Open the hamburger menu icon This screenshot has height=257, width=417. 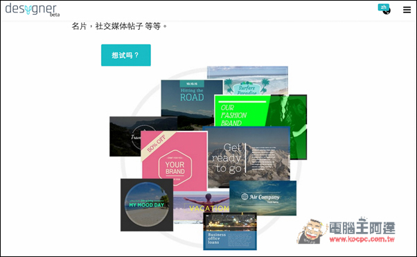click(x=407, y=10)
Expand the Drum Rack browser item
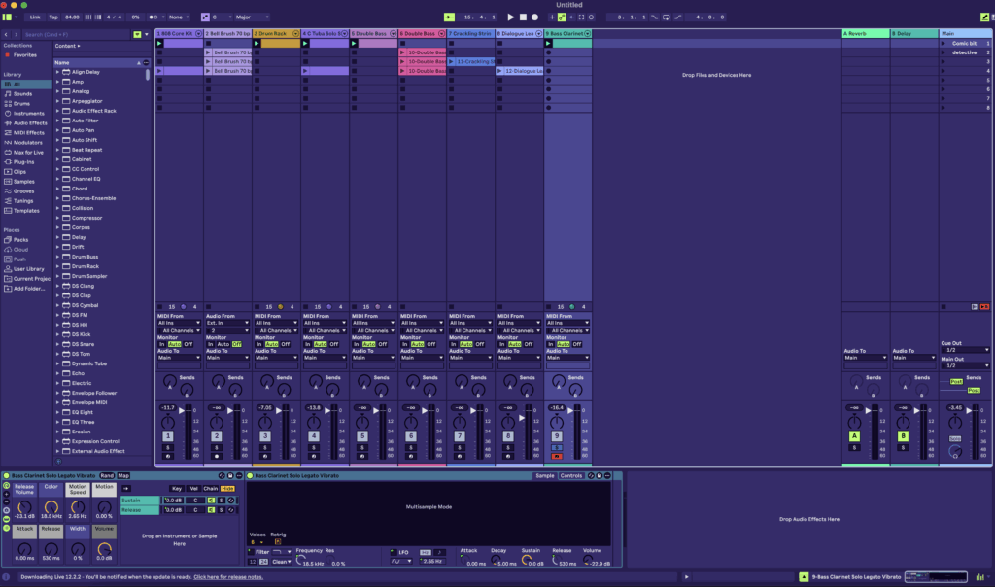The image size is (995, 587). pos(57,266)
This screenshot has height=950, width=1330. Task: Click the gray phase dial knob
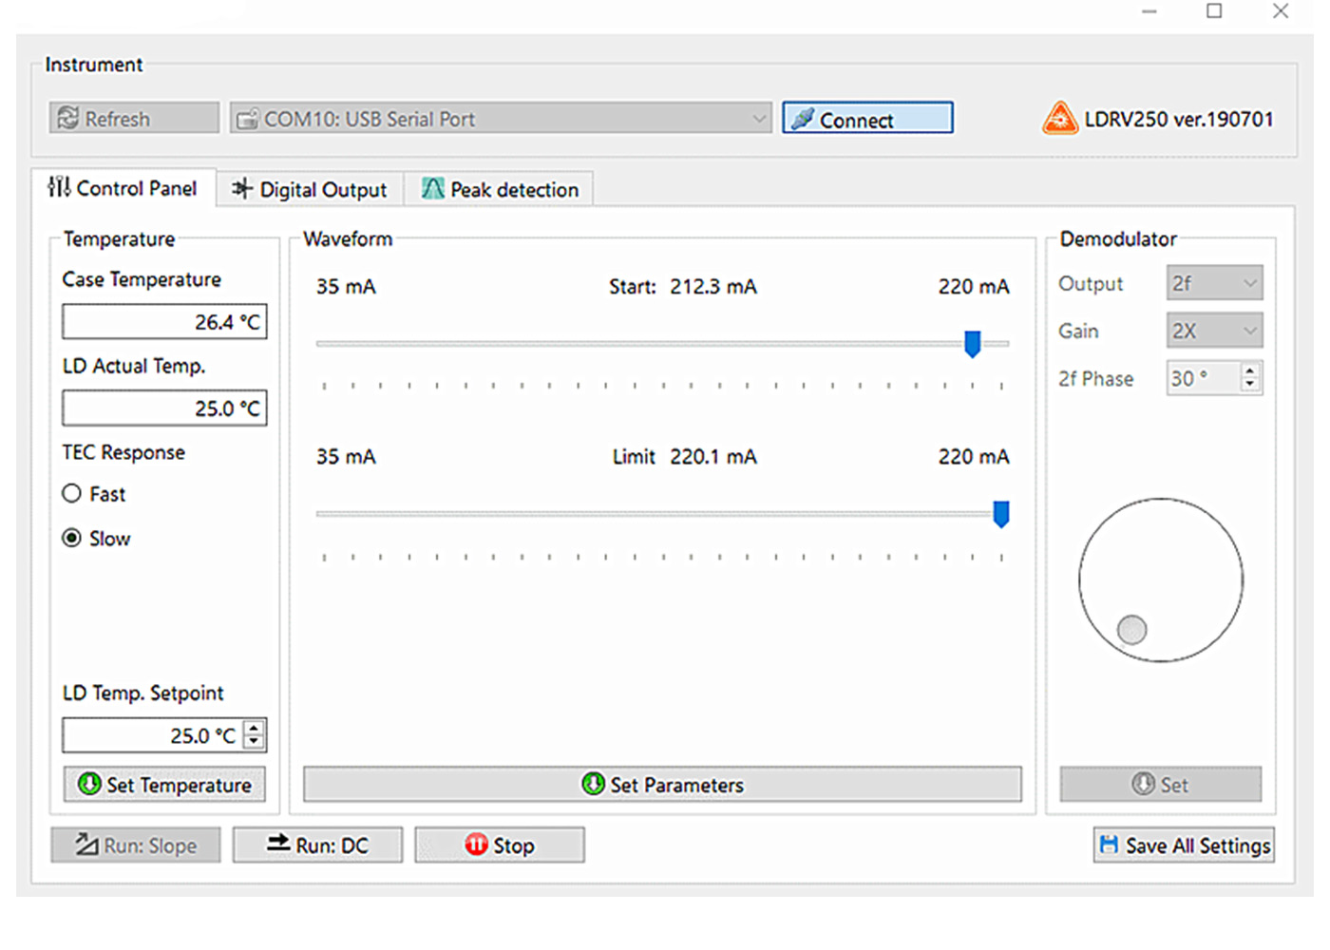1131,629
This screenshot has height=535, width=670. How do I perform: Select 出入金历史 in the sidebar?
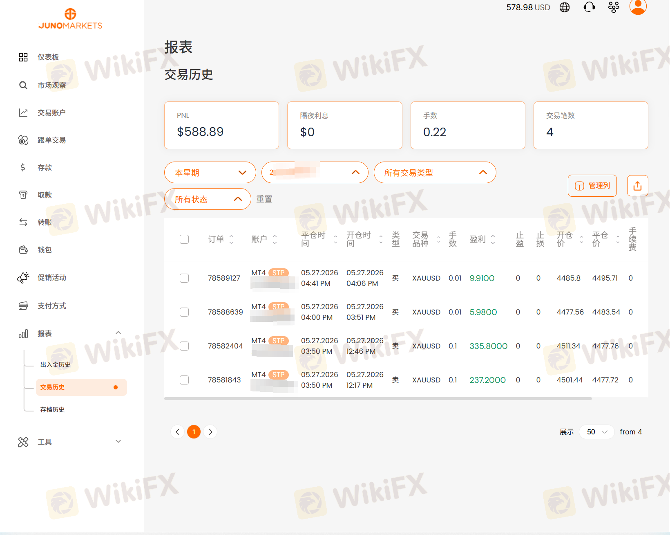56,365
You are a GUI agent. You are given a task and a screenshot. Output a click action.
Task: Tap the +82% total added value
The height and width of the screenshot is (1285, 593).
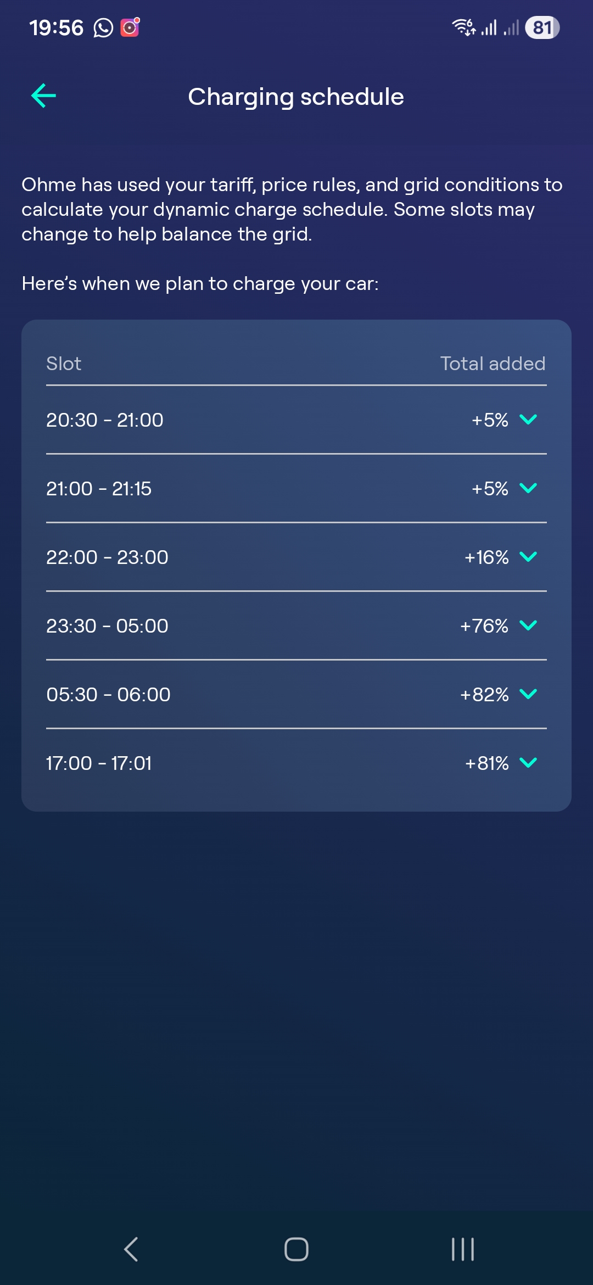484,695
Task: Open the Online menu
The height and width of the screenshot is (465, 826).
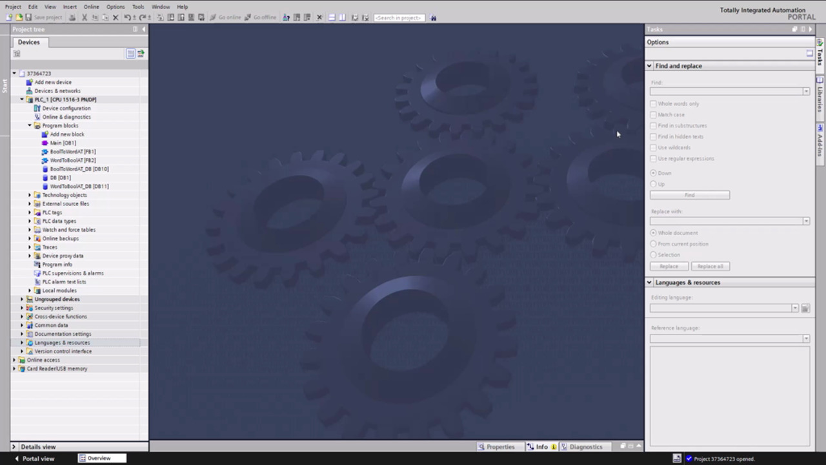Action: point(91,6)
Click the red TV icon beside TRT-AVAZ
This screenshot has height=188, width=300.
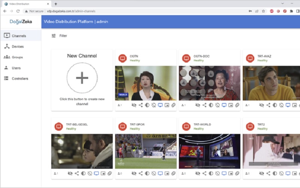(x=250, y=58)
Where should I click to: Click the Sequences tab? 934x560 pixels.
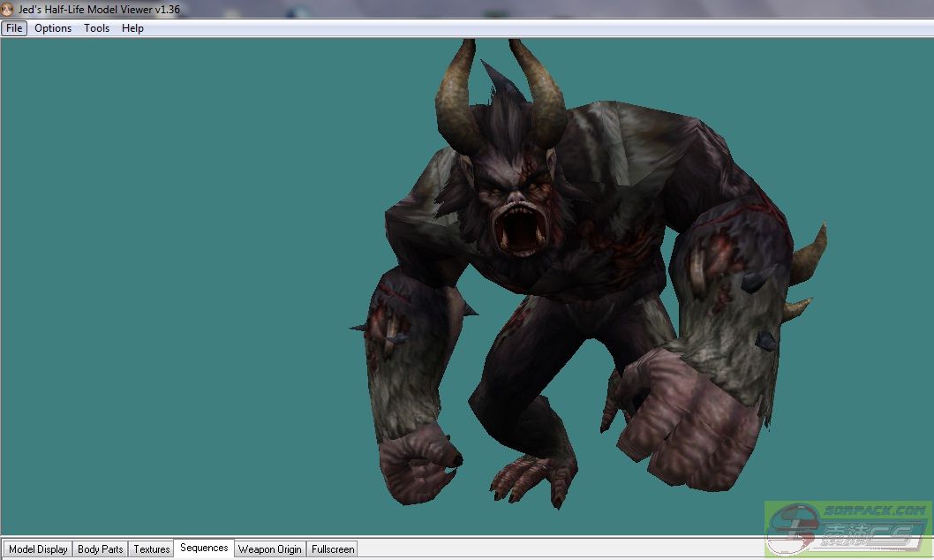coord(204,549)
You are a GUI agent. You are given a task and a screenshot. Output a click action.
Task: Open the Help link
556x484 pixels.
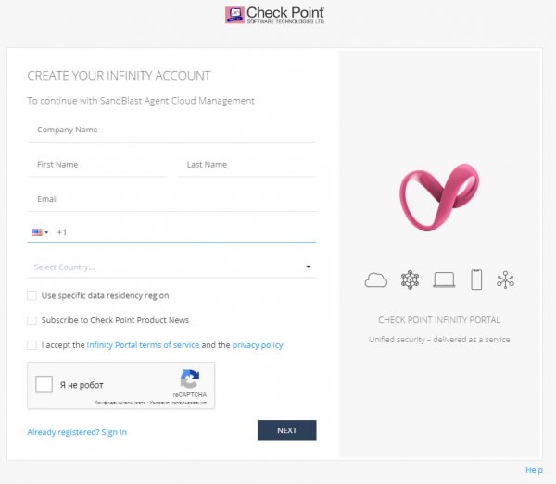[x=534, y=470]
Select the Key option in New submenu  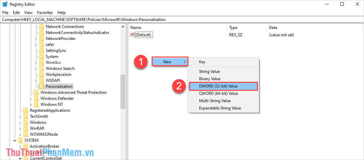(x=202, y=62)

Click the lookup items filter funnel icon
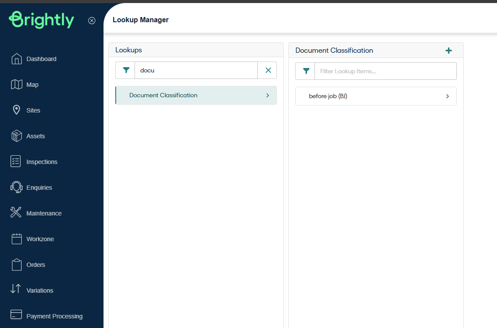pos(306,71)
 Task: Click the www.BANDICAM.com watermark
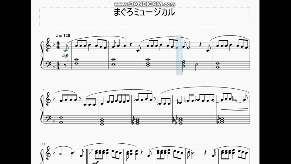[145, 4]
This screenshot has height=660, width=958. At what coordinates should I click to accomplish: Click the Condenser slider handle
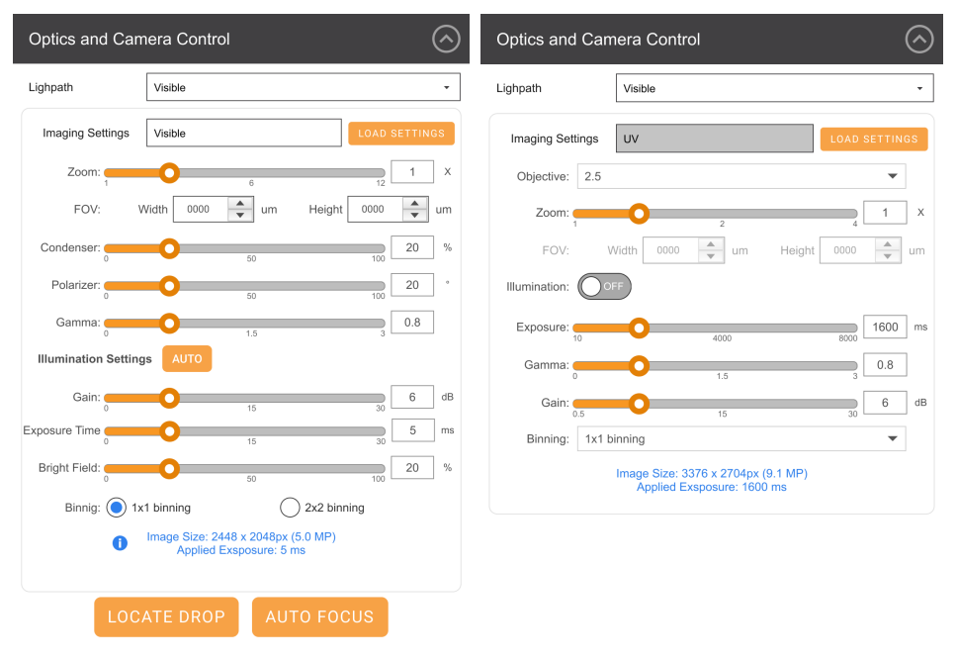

DIRECTIONS FOR THIS TASK: Only the lines from the one containing "Click the lookup items filter funnel icon" through the last line of the data may appear in the answer, each given again exactly and with pictures left out.

OUTPUT BELOW:
Click the lookup items filter funnel icon
pos(306,71)
 Task: Click the www.BANDICAM.com watermark
[145, 4]
This screenshot has height=660, width=958. At what coordinates should I click to accomplish: Click the Condenser slider handle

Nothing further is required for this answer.